‘Buddies’ bond in reading program
IT must be really difficult to be a young child in the modern world. We as parents and teachers try to encourage our youth to sit and read and escape into the alternative world of a book. Yet all around us the same people asking them to do it are glued to screens and staring numbly and dumbly into a glow, oblivious to others and the events around them. Reading a book must seem alien at times. Step into any Metro in Shanghai and look around. It’s scary.
It appears that the beauty of the book, the smell of the page and the sound of flicking pages is fading. Or is it?
At Harrow International School Shanghai, the English department has just launched the “Buddy Reading Program” where once a week our Year 6 students meet and greet Year 1 students and take them to the library for a beautiful reading session. Our “little buddies” get read to by our “big buddies” and as the weeks go by the emphasis turns to the little buddies to do the reading. They recognize, learn and use new words. They develop their conversational skills. They use the new words and phrases in different contexts and they leave smiling because they have learnt something and been made to feel a part of something. Oh, and we use books. Lots and lots of books.
Our older students gain from the experience too. They develop leadership skills and take steps towards being the well-rounded young men and women we wish them to be as Harrow students. The library is used as it is a center for learning and home to a large selection of books catering for all ages, abilities and interests. The children see that the book they use with their buddy is just one of many that they can choose from and they see a whole world of opportunity and imagination before their eyes.

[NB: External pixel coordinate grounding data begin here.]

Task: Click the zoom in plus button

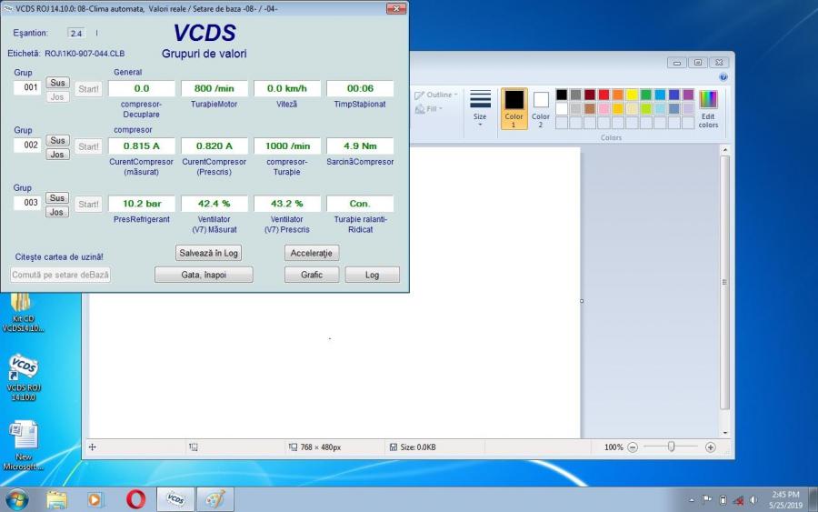Action: click(711, 447)
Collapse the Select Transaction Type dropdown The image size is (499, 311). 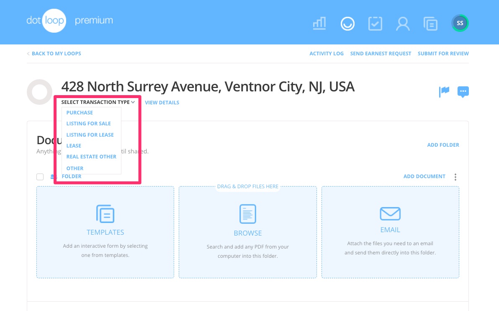98,102
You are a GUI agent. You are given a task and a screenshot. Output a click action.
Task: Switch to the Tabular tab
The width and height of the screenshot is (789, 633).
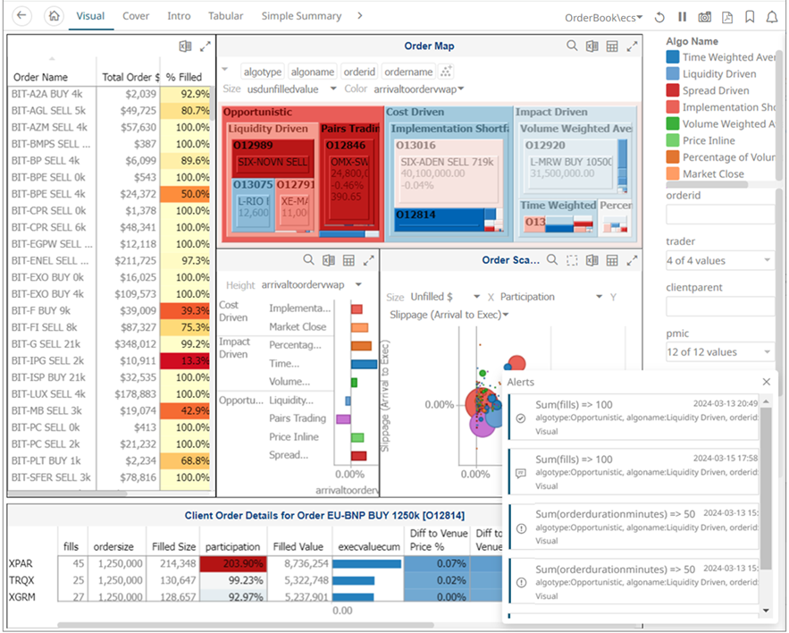[225, 16]
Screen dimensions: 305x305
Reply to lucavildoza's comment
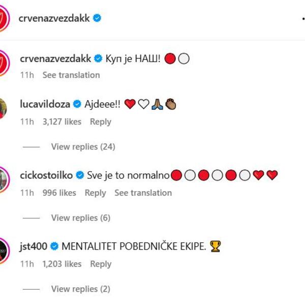coord(100,122)
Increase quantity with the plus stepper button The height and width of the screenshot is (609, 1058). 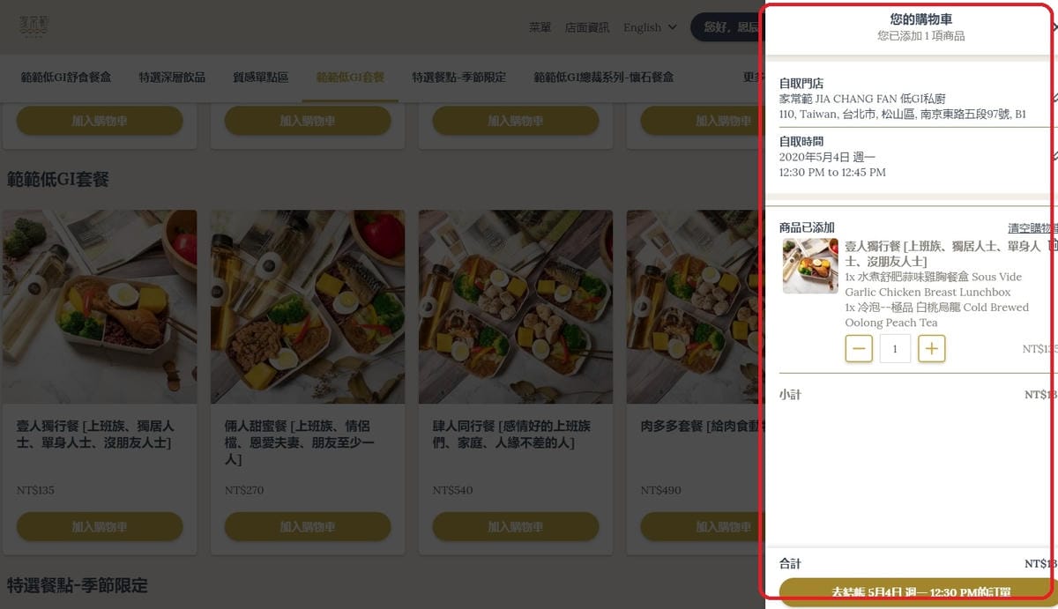coord(932,349)
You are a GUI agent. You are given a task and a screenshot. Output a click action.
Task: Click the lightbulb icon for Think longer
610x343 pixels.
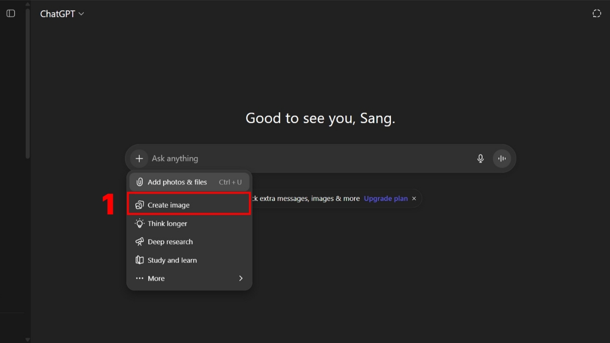point(139,224)
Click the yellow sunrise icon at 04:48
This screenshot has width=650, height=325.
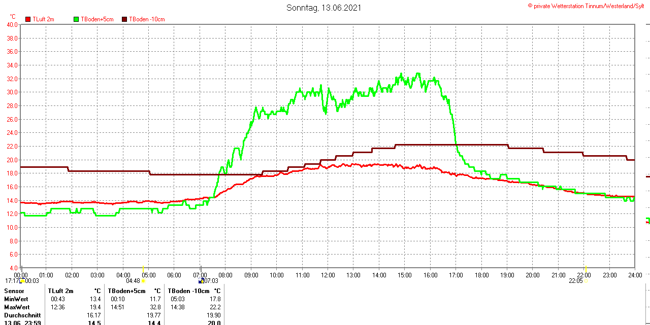click(x=143, y=280)
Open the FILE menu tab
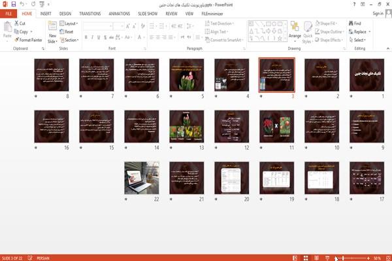Screen dimensions: 392x261 [x=8, y=14]

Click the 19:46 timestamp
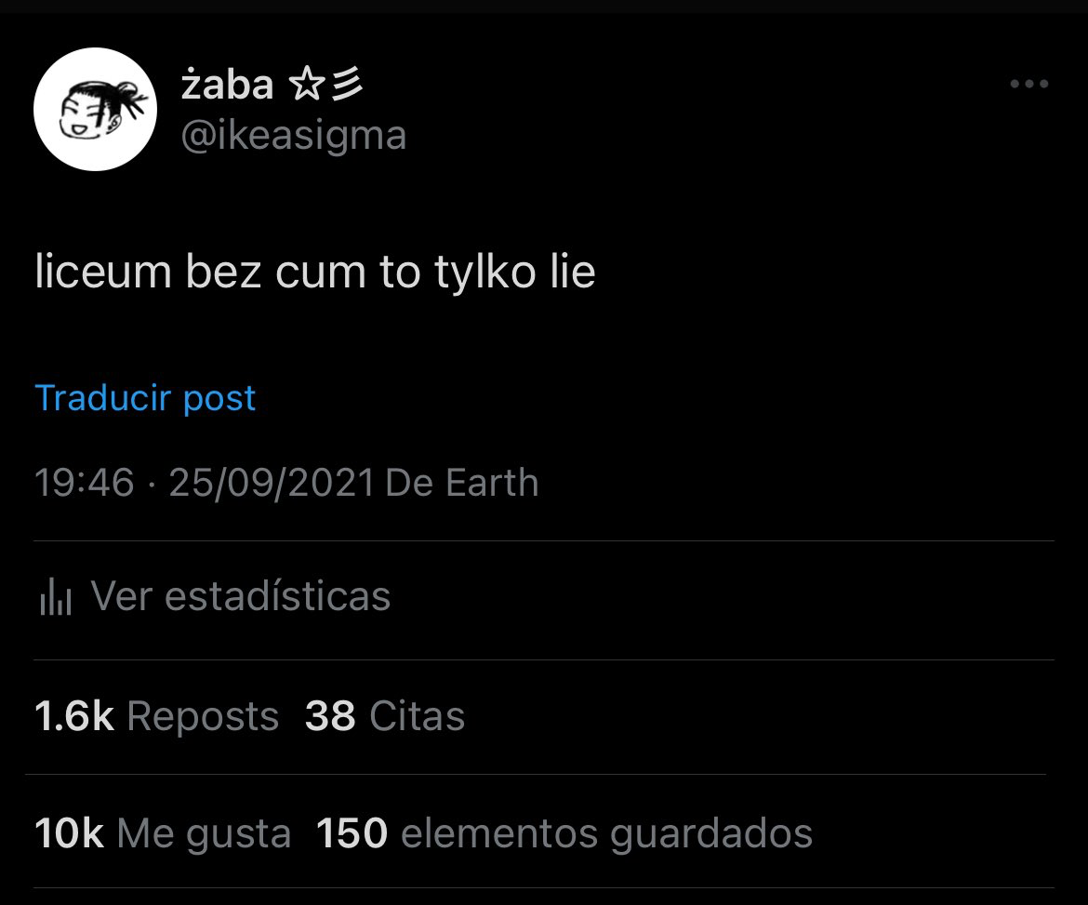(84, 484)
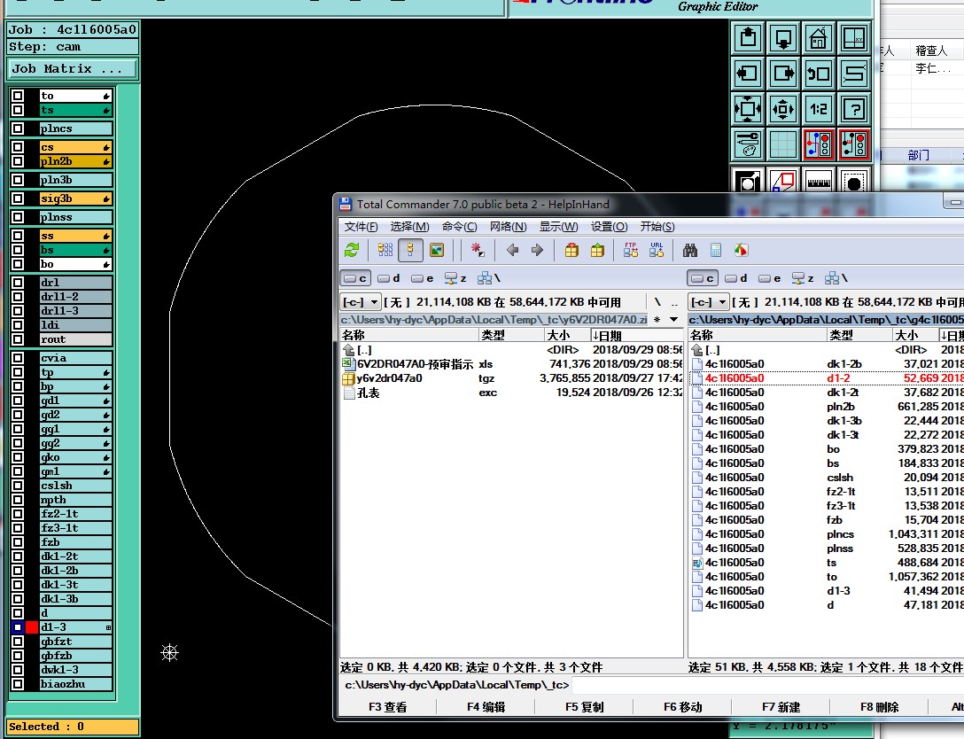Expand left panel directory history arrow
This screenshot has width=964, height=739.
(x=673, y=319)
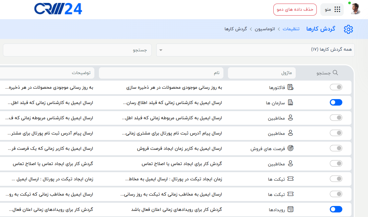Click the CRM24 logo
This screenshot has width=368, height=217.
[58, 9]
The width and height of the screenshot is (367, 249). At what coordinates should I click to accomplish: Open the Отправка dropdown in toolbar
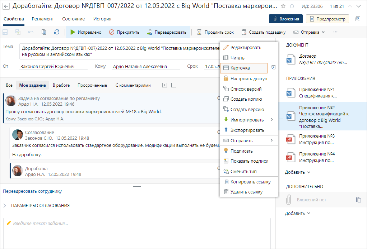tap(309, 32)
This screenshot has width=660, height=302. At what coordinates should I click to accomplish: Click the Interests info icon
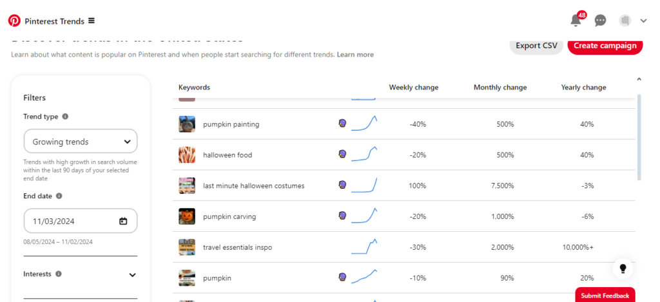(x=59, y=274)
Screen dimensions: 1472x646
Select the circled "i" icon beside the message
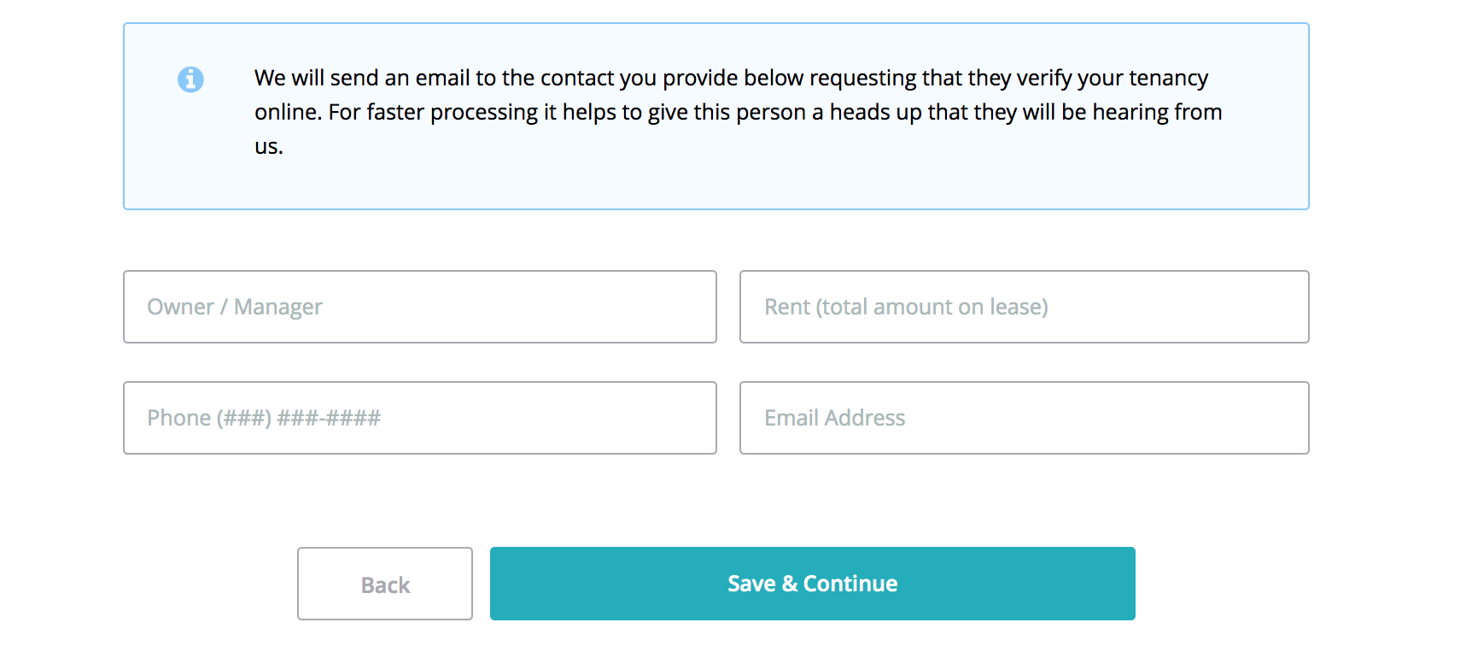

The aim of the program is nothing especially academic, more to encourage reading a physical book for leisure and pleasure (although the academic benefits are plentiful — but I don’t bore the kids with those details).
The program sparks something that you don’t see so much in 2017 — but it is there! Stephen Fry recently said about the uses of technology in our lives, “Books are no more threatened by Kindle than stairs by elevators.” Here at Harrow, we are determined to prove this right.